O MP-SP confirma que há investigação em curso. Em nota enviada ao JC, o órgão afirmou que a Promotoria de Justiça do Meio Ambiente apura as questões ambientais relacionadas à substituição do muro da raia olímpica e “acompanha, no âmbito de inquérito civil, a questão da mortandade de pássaros na região”.

A promotoria “recebe relatórios mensais da USP em que são apresentados números de acidentes envolvendo mortes de aves, além das medidas que estão sendo adotadas”, completou.

Também existe uma representação na área do Patrimônio Público que está sendo apurado pela promotora de Justiça Karyna Mori para investigar eventual improbidade administrativa em razão dos prejuízos causados com a instalação de vidros na raia da USP. 

Em documentos enviados ao MP-SP, a Universidade confirmou a contribuição de menos da metade das 45 empresas anunciadas pela prefeitura de São Paulo como doadoras e realizadoras da obra. Isso deve-se ao fato de algumas das companhias inicialmente divulgadas terem desistido de contribuir, como a Estrutec Engenharia; de outras não terem assinado contratos formais de doação, apesar de as concretizarem; e de terem doado à Fundação de Amparo, sem que a obra do muro fosse o destino específico do aporte.

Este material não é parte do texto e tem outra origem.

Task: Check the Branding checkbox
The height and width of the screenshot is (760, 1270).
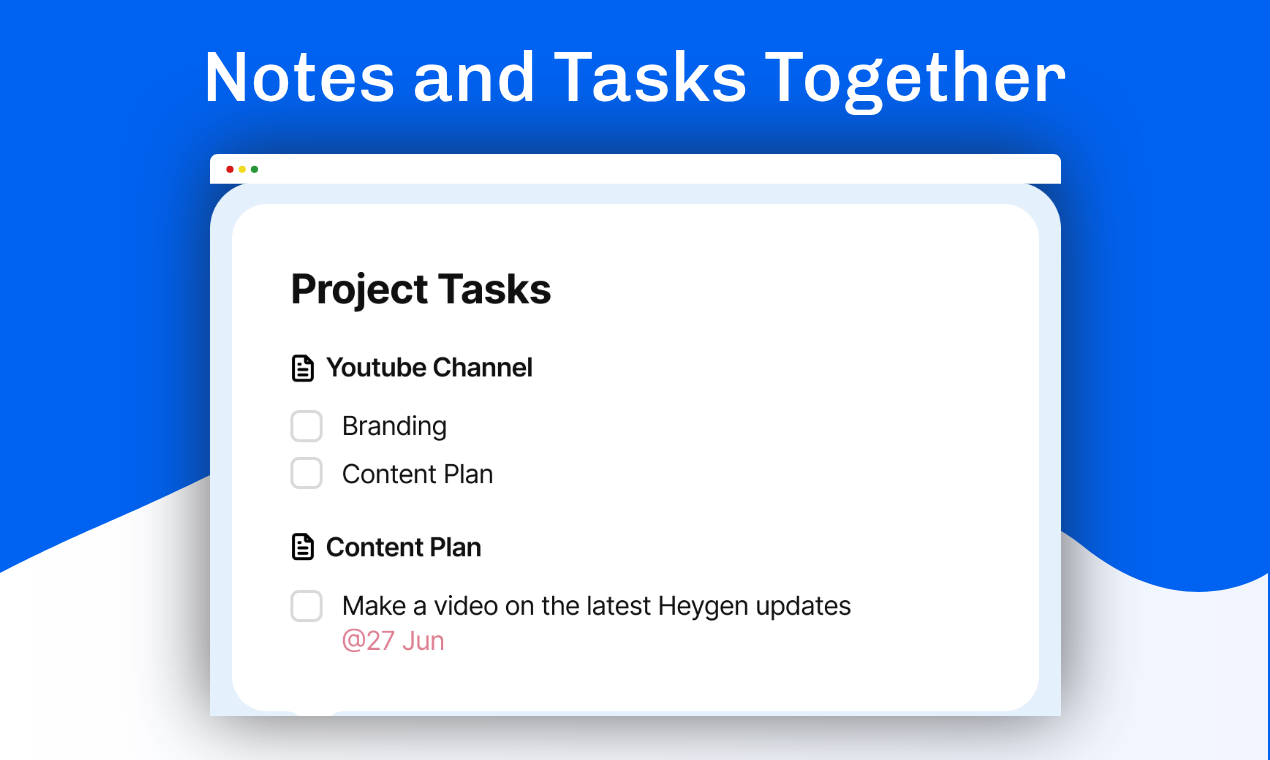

As contribuições da iniciativa privada vieram através de fornecimento de serviços, equipamentos ou dinheiro. Na lista fornecida pela USP ao MP-SP, há empresas de pequeno porte, que contribuíram com menos de mil reais, mas também se envolveram na obra gigantes de seus setores, como a operadora de saúde Prevent Senior, a CBA/Votorantim e a transnacional do aço ArcelorMittal.


 

Esse texto foi originalmente publicado com o título “Órfão de CONCRETO e VIDRO”.